IF is a word which makes condition and which contains in itself potential possibility to determine something which could happen. IF remind us on something which as an accidental sizes of known probability establishes the probability of complex accidental sizes. What is accidental is not casual, but this doesn’t mean that is out of sense.

According to mathematics’ defined theory of probability, if there is no estimated number of independent events, which with the same probability could happen, then the probability that the very event will take place, that one which is favorable, is equal with the coefficient of the numbers of favorable events (m) against numbers of probable events (n), so p= m/n.

During throwing the die, it is probable to appear sides with numbers from one to six, so the probability that the number two would appear is 1/6, but that still doesn’t mean that in six throws the number two would appear, but that the probability will be the bigger the often is the number of throws.
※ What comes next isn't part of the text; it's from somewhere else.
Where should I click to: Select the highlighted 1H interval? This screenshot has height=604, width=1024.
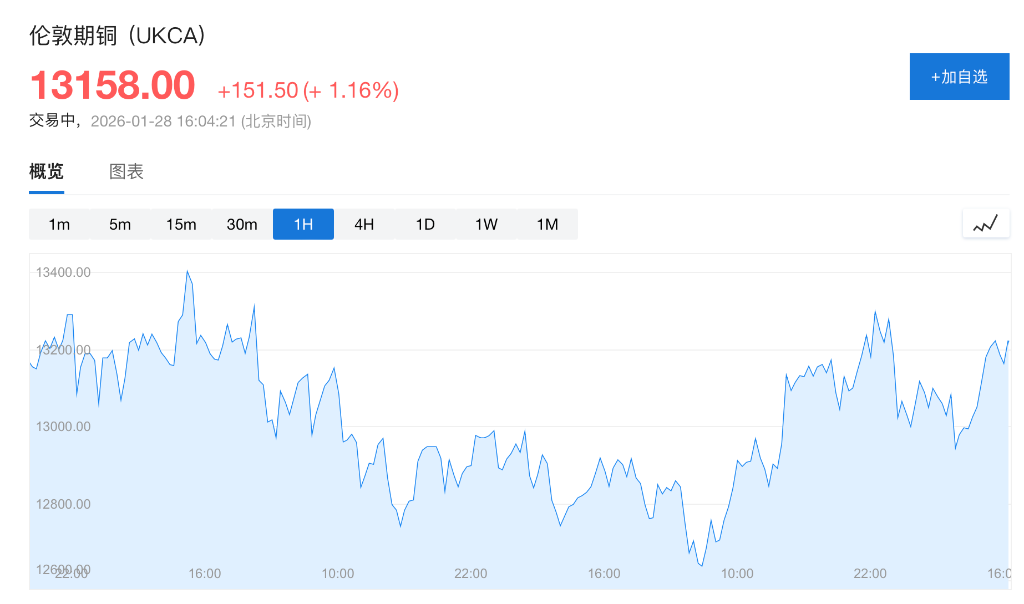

The size of probability get the value from 0 to 1 which does not mean that some event is impossible to happen. For example: if there are only white balls in one box and there are only black balls in other box, the probability that the red ball will get out is 0 (p = 0/n), but if there are only white balls in one box, the probability of getting out the white ball is 1 (p = n/n). This kind of probability is valued only in limited collectives, unless in the collectives with endless number of individuals, in spite of the fact that the probability is 0, it is always possible to happen an impossible event.

The probability is moving between  -~  to  +~, and that open the possibilities of unlimited treatment of all events which are happening after previously defined IF.